Task to complete = Copy the data word for word, from the line containing "Click into the Gruppenr. input field" down to the line containing "click(103, 579)", with both of those lines included. Leave the pictures out.

Records shown =
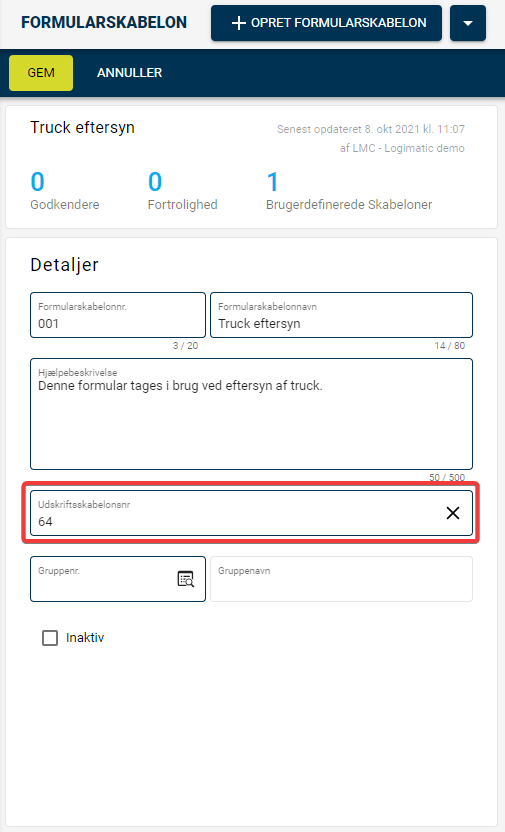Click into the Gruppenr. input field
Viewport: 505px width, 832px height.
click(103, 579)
* * *
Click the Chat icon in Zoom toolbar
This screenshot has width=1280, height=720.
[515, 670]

Complete response =
Click into the Gruppenr. input field
Viewport: 505px width, 832px height.
click(103, 579)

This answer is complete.